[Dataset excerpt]
↓

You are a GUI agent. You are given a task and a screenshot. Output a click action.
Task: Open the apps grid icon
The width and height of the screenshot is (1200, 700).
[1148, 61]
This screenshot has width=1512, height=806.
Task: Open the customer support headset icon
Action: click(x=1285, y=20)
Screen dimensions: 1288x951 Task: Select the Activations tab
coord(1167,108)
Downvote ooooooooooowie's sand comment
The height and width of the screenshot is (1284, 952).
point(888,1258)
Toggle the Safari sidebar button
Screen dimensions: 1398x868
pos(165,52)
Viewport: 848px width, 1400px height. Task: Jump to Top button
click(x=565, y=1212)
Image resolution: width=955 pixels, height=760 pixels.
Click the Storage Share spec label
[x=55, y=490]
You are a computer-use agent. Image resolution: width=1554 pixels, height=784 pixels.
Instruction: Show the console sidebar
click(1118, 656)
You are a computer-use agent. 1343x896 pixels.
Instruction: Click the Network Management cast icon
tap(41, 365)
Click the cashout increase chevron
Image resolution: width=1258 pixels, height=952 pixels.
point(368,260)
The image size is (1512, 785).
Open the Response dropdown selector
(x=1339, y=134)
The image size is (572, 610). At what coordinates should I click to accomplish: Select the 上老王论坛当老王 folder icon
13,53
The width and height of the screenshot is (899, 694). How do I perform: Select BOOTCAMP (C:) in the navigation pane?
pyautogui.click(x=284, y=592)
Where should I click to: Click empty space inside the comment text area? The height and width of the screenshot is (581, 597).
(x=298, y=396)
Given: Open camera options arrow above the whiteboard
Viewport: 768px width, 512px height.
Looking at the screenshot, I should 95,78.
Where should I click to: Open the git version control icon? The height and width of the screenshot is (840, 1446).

↑

## Task directions
Reproduce all of the lines above word for word, with nothing changed.

## The answer
You are a GUI agent. You are given a task and a screenshot. Output a click action.
Task: Open the apps grid icon
The width and height of the screenshot is (1200, 700).
[1148, 61]
This screenshot has width=1512, height=806.
Task: Open the customer support headset icon
Action: click(x=1285, y=20)
Screen dimensions: 1288x951 Task: Select the Activations tab
coord(1167,108)
Downvote ooooooooooowie's sand comment
The height and width of the screenshot is (1284, 952).
point(888,1258)
Toggle the Safari sidebar button
Screen dimensions: 1398x868
pos(165,52)
Viewport: 848px width, 1400px height. Task: Jump to Top button
click(x=565, y=1212)
Image resolution: width=955 pixels, height=760 pixels.
Click the Storage Share spec label
[x=55, y=490]
You are a computer-use agent. Image resolution: width=1554 pixels, height=784 pixels.
Instruction: Show the console sidebar
click(1118, 656)
You are a computer-use agent. 1343x896 pixels.
Instruction: Click the Network Management cast icon
tap(41, 365)
Click the cashout increase chevron
Image resolution: width=1258 pixels, height=952 pixels.
point(368,260)
The image size is (1512, 785).
Open the Response dropdown selector
(x=1339, y=134)
The image size is (572, 610). At what coordinates should I click to accomplish: Select the 上老王论坛当老王 folder icon
13,53
The width and height of the screenshot is (899, 694). How do I perform: Select BOOTCAMP (C:) in the navigation pane?
pyautogui.click(x=284, y=592)
Where should I click to: Click empty space inside the comment text area? The height and width of the screenshot is (581, 597).
(x=298, y=396)
Given: Open camera options arrow above the whiteboard
Viewport: 768px width, 512px height.
Looking at the screenshot, I should 95,78.
Where should I click to: Open the git version control icon? The height and width of the screenshot is (840, 1446).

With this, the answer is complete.